→ EXTRACTED TEXT
━━━━━━
It’s very important! But I’m also conscious of the fact that I can’t sit down with all of the people I communicate with in a cozy spot and have a quiet, personal conversation. Frequently, I only have a short time and that’s where digital media are a big help.

From the perspective of a journalist: Have social media changed the way young people form their opinions about politics, for example?

What’s changed more than anything else: There are many more sources of opinion. This is the challenge today, and not just for young people. There used to be less media, and for many people, it was clear that most were at least trustworthy. Today, the digital world offers thousands of sources. So, it isn’t always easy to classify information these days. I’ll give an example: The information someone sees on Facebook depends on how they use Facebook, that is, which friends they follow and what topics they prefer to have a look at. Facebook filters content according to user behavior. It favors things that the user clicks on. People often don’t understand that, especially young people.

So, as a user, you see content that more often confirms your own beliefs?
━━━━━━
→ COLLECTED MATERIAL
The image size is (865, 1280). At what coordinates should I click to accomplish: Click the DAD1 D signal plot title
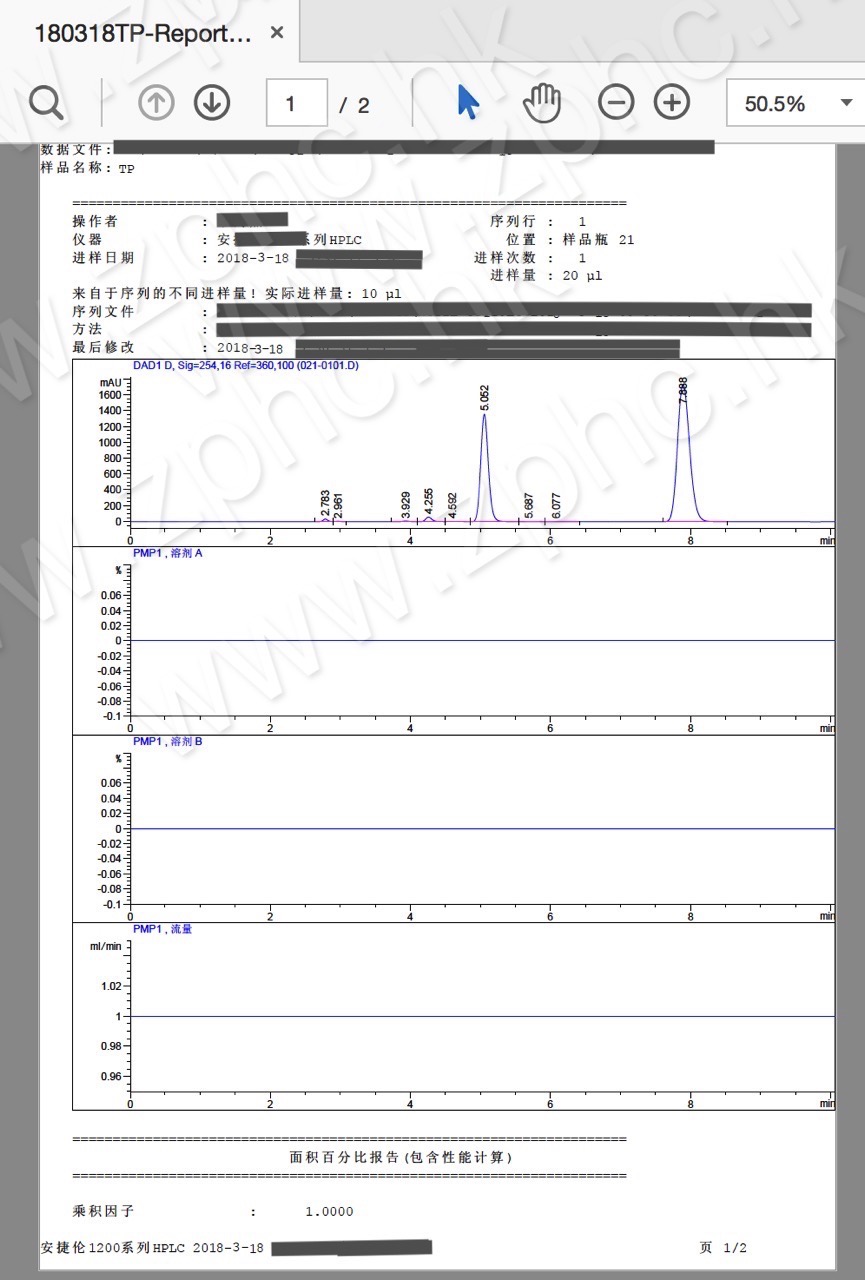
━━━━━━
→ DIRECTIVE A
In the interview about digital media, what does Facebook favor?
→ DIRECTIVE B
Reproduce the stretch of the interview about digital media from "From the perspective" through "especially young people.".
→ DIRECTIVE C
Carry the interview about digital media further, beginning right after its final sentence.
The listing above is separate from the interview about digital media.

→ ANSWER A
Things that the user clicks on.

→ ANSWER B
From the perspective of a journalist: Have social media changed the way young people form their opinions about politics, for example?

What’s changed more than anything else: There are many more sources of opinion. This is the challenge today, and not just for young people. There used to be less media, and for many people, it was clear that most were at least trustworthy. Today, the digital world offers thousands of sources. So, it isn’t always easy to classify information these days. I’ll give an example: The information someone sees on Facebook depends on how they use Facebook, that is, which friends they follow and what topics they prefer to have a look at. Facebook filters content according to user behavior. It favors things that the user clicks on. People often don’t understand that, especially young people.

→ ANSWER C
Yes, that can happen, you can curl up in your own filter bubble and only receive information that corresponds to what you are interested in and believe. The actual impact of the filter bubble has not been scientifically proven, however. There are still too few research results. But there is a risk of falling into a simplified worldview.

In your view, how do young people get informed through media these days?

Above all they communicate via Messenger; that’s where they share a lot of content. Snapchat and Instagram are important, but with those it’s more about self-representation than about sharing current affairs. As far as traditional TV goes, especially news programs, it’s only the older kids who watch, but mostly together with their parents.

Children and adolescents turn to YouTube rather.

In the political sphere, there are relatively few formats for young people. For those that are out there, I get the feeling it’s mostly teachers watching. As if they’re thinking: Let’s see what kids are watching. Most successful YouTube formats are just for entertainment.

Is that cause for concern?

No, back in the day, no one rushed out to read policy books put out by research institutes. I think that adults should accept that children and adolescents have other interests. Instead, adults should offer things that young people are interested in and involve them more in decision-making processes.

Is there even such a thing as a guide for young people through the media jungle?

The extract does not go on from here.